FDA WARNING_LETTER - Devalingam Mahalingam, M.D., Ph.D. - October 18, 2024

This FDA Warning Letter, dated December 11, 2025, was issued to Devalingam Mahalingam, M.D., Ph.D., following an inspection conducted from October 7 to October 18, 2024. The inspection identified serious objectionable conditions during clinical investigations. The primary violation cited was a failure to ensure the investigation adhered to the investigational plan, specifically in a protocol for an investigational drug. A critical error occurred where a subject received approximately 100 times the intended dose of the investigational drug due to incorrect dilution during preparation. This severe dosing error led to the subject experiencing multiple serious adverse events, including cardiac arrest and subsequent death. The regulatory framework violated includes the Federal Food, Drug, and Cosmetic Act and regulations in 21 CFR Part 312, which mandate proper conduct of clinical investigations and protection of human subjects. Although Dr.
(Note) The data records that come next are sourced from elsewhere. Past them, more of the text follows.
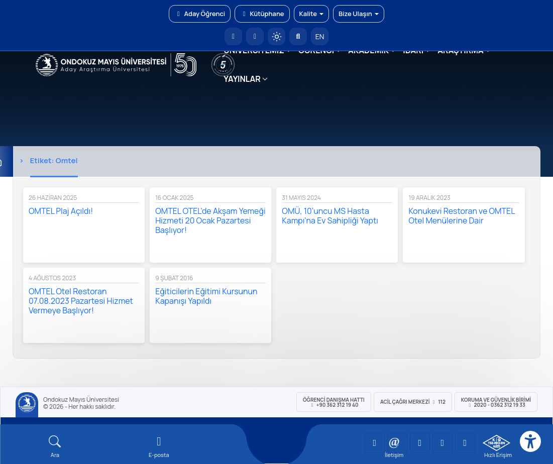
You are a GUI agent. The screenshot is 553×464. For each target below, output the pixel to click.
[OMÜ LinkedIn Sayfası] (397, 443)
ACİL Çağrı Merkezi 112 (413, 401)
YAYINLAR (242, 78)
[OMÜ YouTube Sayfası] (375, 443)
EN (319, 36)
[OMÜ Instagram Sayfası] (420, 443)
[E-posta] (255, 36)
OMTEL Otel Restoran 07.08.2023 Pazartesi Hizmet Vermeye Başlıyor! (81, 301)
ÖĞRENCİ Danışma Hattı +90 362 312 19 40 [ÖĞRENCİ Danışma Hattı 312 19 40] (334, 402)
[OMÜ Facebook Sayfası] (465, 443)
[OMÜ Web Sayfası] (116, 64)
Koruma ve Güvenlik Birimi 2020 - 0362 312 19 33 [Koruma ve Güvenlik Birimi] (496, 402)
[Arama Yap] (298, 36)
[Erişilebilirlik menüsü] (530, 441)
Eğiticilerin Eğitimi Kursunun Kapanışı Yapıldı (206, 296)
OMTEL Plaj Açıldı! (61, 210)
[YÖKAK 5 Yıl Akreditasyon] (223, 64)
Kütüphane (262, 13)
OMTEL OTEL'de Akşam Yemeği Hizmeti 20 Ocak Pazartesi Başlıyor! (210, 220)
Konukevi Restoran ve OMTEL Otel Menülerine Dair (461, 215)
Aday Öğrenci (199, 13)
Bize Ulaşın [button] (359, 13)
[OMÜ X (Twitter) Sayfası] (442, 443)
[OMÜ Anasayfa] (233, 36)
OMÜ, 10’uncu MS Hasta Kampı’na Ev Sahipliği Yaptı (330, 215)
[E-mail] (159, 446)
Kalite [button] (311, 13)
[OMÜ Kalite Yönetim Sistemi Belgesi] (496, 443)
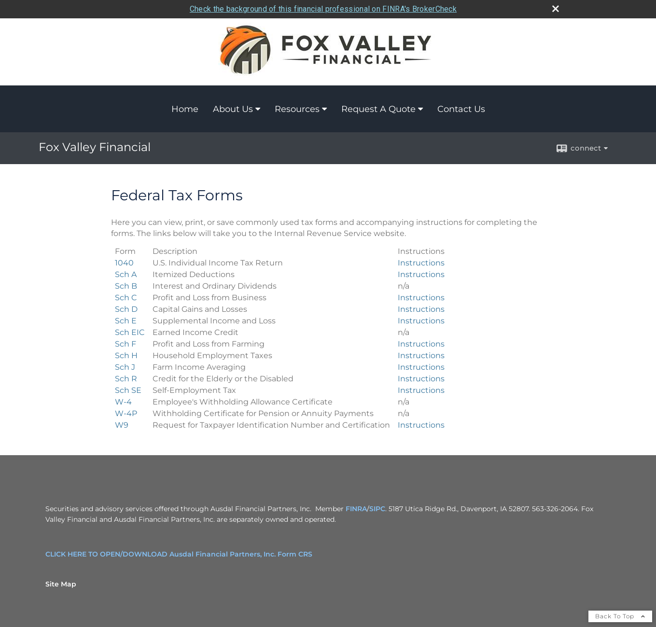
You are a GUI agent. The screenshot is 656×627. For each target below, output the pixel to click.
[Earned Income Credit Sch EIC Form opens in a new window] (130, 332)
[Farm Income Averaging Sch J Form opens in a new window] (125, 367)
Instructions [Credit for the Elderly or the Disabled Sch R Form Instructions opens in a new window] (421, 378)
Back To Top (620, 616)
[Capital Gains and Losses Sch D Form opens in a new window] (126, 309)
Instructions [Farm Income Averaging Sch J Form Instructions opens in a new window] (421, 367)
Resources (297, 109)
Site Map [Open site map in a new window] (60, 584)
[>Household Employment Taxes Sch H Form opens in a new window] (126, 355)
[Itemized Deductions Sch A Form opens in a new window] (126, 274)
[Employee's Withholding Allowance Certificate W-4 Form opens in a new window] (123, 401)
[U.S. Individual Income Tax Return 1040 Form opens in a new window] (124, 262)
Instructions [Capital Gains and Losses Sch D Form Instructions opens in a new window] (421, 309)
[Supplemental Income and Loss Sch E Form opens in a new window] (126, 320)
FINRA (356, 508)
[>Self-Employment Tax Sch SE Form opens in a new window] (128, 390)
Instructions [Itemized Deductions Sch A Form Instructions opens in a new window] (421, 274)
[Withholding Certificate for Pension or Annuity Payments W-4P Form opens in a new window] (126, 413)
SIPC (377, 508)
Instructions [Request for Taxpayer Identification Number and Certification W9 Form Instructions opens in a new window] (421, 425)
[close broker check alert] (555, 9)
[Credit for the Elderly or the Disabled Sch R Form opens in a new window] (126, 378)
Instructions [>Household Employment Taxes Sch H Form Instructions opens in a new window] (421, 355)
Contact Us (461, 109)
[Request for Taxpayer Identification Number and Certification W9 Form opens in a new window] (121, 425)
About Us (233, 109)
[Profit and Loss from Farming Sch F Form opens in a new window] (125, 343)
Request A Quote (378, 109)
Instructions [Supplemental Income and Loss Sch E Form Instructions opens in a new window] (421, 320)
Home (184, 109)
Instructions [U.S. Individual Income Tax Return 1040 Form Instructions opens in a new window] (421, 262)
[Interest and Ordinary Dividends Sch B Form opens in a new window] (126, 286)
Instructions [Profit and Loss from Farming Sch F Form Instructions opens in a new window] (421, 343)
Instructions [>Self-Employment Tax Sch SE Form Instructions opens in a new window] (421, 390)
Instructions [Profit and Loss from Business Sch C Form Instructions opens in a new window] (421, 297)
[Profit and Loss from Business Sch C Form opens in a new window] (126, 297)
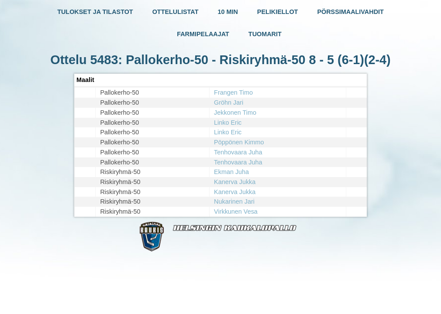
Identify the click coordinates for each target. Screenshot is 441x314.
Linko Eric (227, 122)
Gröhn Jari (228, 102)
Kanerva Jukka (234, 181)
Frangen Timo (233, 92)
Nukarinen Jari (234, 201)
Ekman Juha (231, 171)
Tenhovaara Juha (238, 152)
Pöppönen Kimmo (239, 142)
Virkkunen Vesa (236, 211)
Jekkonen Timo (235, 112)
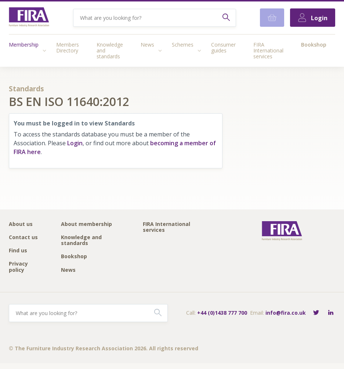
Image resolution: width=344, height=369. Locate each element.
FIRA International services (268, 50)
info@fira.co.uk (285, 312)
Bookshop (313, 44)
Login (75, 143)
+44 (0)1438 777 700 (222, 312)
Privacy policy (18, 267)
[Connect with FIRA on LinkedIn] (330, 313)
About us (21, 224)
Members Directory (67, 47)
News (147, 44)
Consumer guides (223, 47)
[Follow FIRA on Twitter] (316, 313)
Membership (24, 44)
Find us (18, 251)
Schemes (182, 44)
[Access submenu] (44, 50)
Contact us (23, 237)
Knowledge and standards (110, 50)
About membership (86, 224)
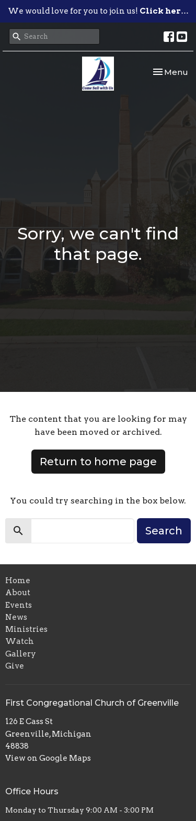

Mahalingam submitted a response with corrective actions such as staff training and updated procedures, the FDA deemed it inadequate. The response lacked sufficient detail on how Dr. Mahalingam, as the clinical investigator, would ensure comprehensive oversight to prevent similar future violations. Dr. Mahalingam is required to provide a written response within 15 business days, outlining specific and adequate actions to prevent recurrence of these violations, or face potential further regulatory action.